Furthermore, a disciplinary sanction by a state medical board represents a high threshold as an external criterion measure. Future study of USMLE scores relative to a lower threshold (e.g., official complaints to [not sanctions by] state medical boards) may provide additional information for understanding the associations between USMLE scores and patient-related outcomes. Lastly, useful future research could focus on understanding the relationships between other USMLE components (e.g., Step 2 Clinical Skills scores; Step 3 scores) or measures (e.g., last score, best score, number of examination attempts) and disciplinary action.
Our study provides useful information supporting one validity argument relating external, real-world criterion measures to Step 2 CK scores. Specifically, in terms of the ability to better understand disciplinary action in a practice setting for a national sample of physicians from U.S. MD-granting medical schools, our findings corroborate the intended interpretation and use of Step 2 CK scores. We note that, in this context, less evidence supports the use of Step 1 scores when Step 2 CK scores are known. Moreover, our findings add to the relatively small body of work7,8 examining relationships between scores on medical licensing and certification examinations and subsequent disciplinary actions in practice.

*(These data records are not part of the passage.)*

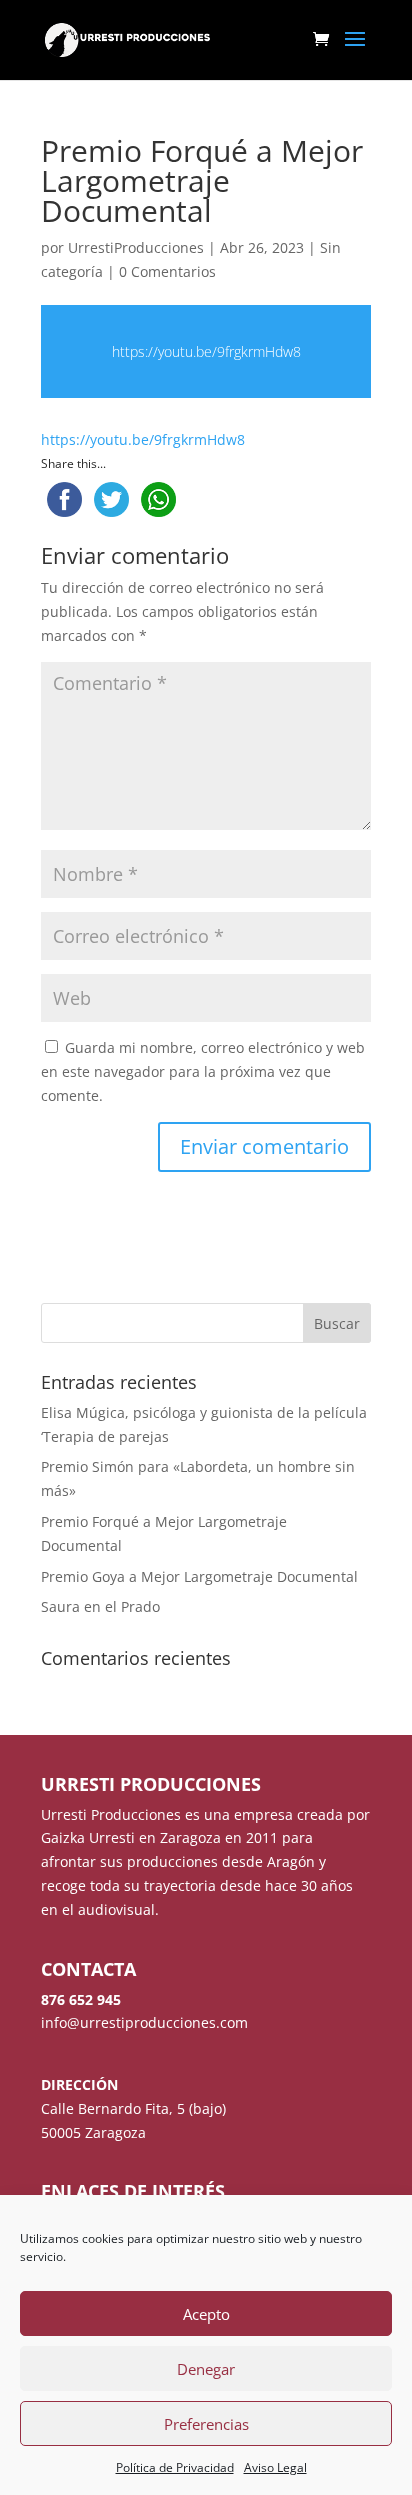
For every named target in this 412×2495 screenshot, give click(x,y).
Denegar (206, 2369)
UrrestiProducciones (136, 247)
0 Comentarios (167, 271)
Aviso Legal (275, 2467)
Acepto (206, 2314)
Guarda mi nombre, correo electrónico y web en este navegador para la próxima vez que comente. (203, 1071)
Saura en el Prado (100, 1606)
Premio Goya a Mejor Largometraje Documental (199, 1576)
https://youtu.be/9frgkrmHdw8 (206, 351)
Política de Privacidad (175, 2467)
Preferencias (206, 2424)
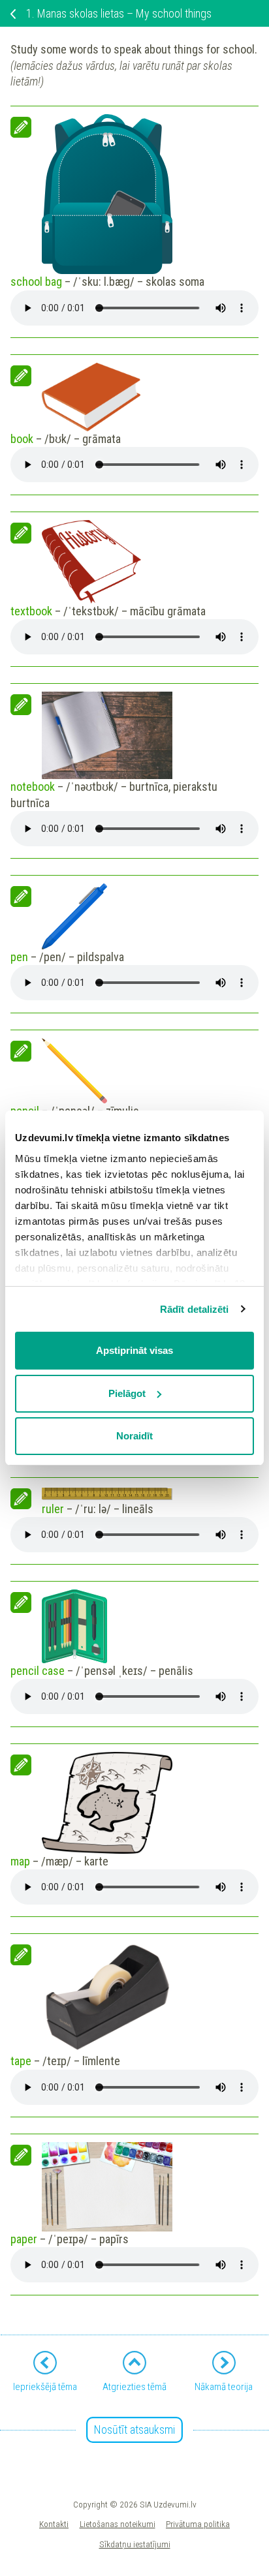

Our study is, to the best of our knowledge, the first to focus on the extent to which USMLE scores relate to performance in practice as indicated by official sanctions from a state medical board for questionable conduct for physicians who graduated from U.S. MD-granting medical schools. The central mission of the NBME and FSMB is to protect the health of the public, particularly through high-stakes, high-quality assessments. Our finding that, on average, physicians with higher Step 2 CK scores are less likely to receive a disciplinary action from a state medical board offers support for the use of USMLE Step 2 CK scores in accomplishing this mission. As such, our study provides unique information related to the aspect of validity dealing with external criterion measures for USMLE scores. Additionally, it adds to the literature related to physician assessments and performance practice more generally.